ICYMI:LOWERING THE RISK OF CARDIAC ARREST, PART 1- INVITEⓇ HEALTH PODCAST, EPISODE 612>>LISTEN NOW!

[00:08:38] Now, let’s look at folate. I want to explain folate, we’ve done podcast episodes on folate. Folate is named after foliage because it’s a vitamin that’s ubiquitous in plants. Problem is, that doesn’t mean you can convert it into the active form, so that’s one consideration. Plus, it’s not the easiest thing to get out of the plants, there are things that get in the way with the absorption of folate. Now, a lot of companies in their multivitamins, they use a synthetic form called folic acid, which I am not a fan of, because even myself and my wife, we don’t fully convert folic acid to the active form, the active form is methyltetrahydrafolate. So you really want if you get a supplement, you want to get the MTHF form of folate or folic acid, you want to get the MTHF form, which is methyltetrahydrafolate, because for one thing it lowers homocysteine. Homocysteine in the brain is strongly connected with Alzheimer’s disease risk and homocysteine in the heart, not by itself, it needs other risks, but in the heart, along with other risks like elevated uric acid or super high blood pressure, high blood sugar, etc. is dangerous for the heart and it causes other problems too. So you want to get the methyltetrahydrafolate form of folate because that’s already active. So you know what’s going to protect you.†  [00:10:00]

[00:10:02] And Ubiquinol, raising Ubiquinol in the blood lowered the risk of all cause mortality by 32%. Now, this is incredible, once again, this is based on 883,000 people from 884 randomized controlled human clinical trials. So what is so called all cause mortality, it’s very important to understand what this means. All cause mortality is dying from anything getting run over by a bus, drowning, committing suicide. But most, commonly a stroke or heart attack, Alzheimer’s disease, heart failure, infections, things of this nature. So a 32% drop in all cause mortality. But of course, if you look at the data that’s going towards all cause mortality, mostly related to the heart. So Ubiquinol is the active form of coenzyme Q10. Coenzyme Q10 is Ubiquinone, and when you swallow Ubiquinone, A, it has to be absorbed, it’s very poorly absorbed, but B, it has to be converted to Ubiquinol or Ubiquinol, depending on who you speak to, you can pronounce it either way apparently. You don’t fully convert it many times, like older people have trouble converting regular CoQ10 to Ubiquinol. Diabetics have trouble converting CoQ10 to Ubiquinol. People with chronic progressive neuromuscular conditions have trouble converting CoQ10 to Ubiquinol. So I think in a lot of people, especially diabetics and the elderly, you’re much better off opting for Ubiquinol. Ubiquinol is involved with dealing with fatigue because Ubiquinol is at the core of converting sugar into energy. So as Ubiquinol levels naturally decline with age because they will wear after a decline severely and suddenly because of diabetes you become fatigued. You have less strength, less endurance, less stamina. Research shows this, by the way, that’s another one. Besides fish oils, Ubiquinol levels are also lowered by some statins. I don’t know if all statins do it, but many statins will do it.†  [00:12:14]
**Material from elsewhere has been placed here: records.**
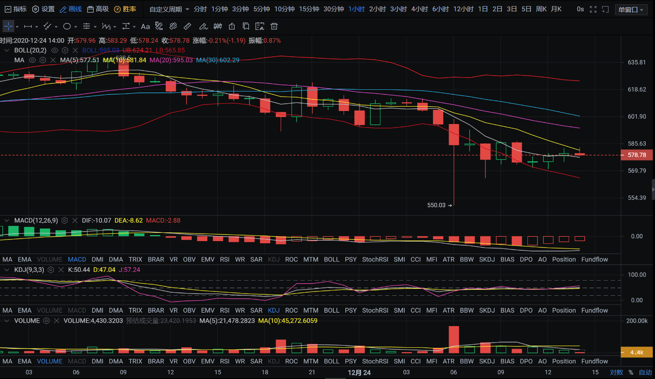Lock drawings with the padlock icon
Image resolution: width=655 pixels, height=379 pixels.
click(x=232, y=26)
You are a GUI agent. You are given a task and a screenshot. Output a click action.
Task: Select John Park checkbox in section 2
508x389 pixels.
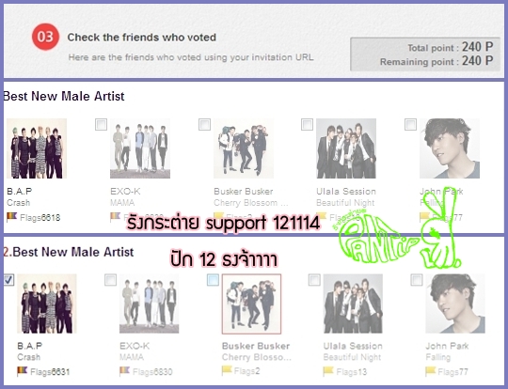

[00:12:16] Now, also reducing the risk of cardiovascular issues. So they found that other things reduce your risk of cardiovascular issues, some of these are found in a multivitamin. I’ll go through each one, let’s do the common ones first. Omega six fatty acids, which are vegetable oils, basically in a supplement that could be evening primrose oil, that would be omega six. A little bit of omega six is needed to balance out the omega three, the omega three is fish oils and krill oil and eating fish and eating certain seafood, omega six are more vegetable oils, but there’s a balance. You need both for your immune system, you need both for natural balance in the body of everything that goes on biologically in your body, that there should be a natural rhythm to everything, a natural balanced everything. So you need the omega three, the omega six. Problem is, most Americans get too much omega six, and that makes them violently inflamed, and this contributes to diseases such as heart disease and cancer, etc. Not that the omega six is bad, but you need the balance of omega three. So, N-6, well, that’s an abbreviation for omega six fatty acids has been shown in natural quantities, not super high quality to lower your risk of cardiovascular issues. So has a vitamin D? Well, that makes sense. I mean, vitamin D is important for regulating many things, including inflammation, and inflammation is causative of heart disease problems, cardiovascular problems. So vitamin D, Zinc? Well, yes. First of all, Zinc works with vitamin D to control your blood sugar through your pancreas. The hormones release from the pancreas to control your blood sugar so it’s not too high or too low. But Zinc is also needed to control the immune system. And without enough Zinc you become inflamed, just like lacking vitamin D, become inflamed.†  [00:14:13]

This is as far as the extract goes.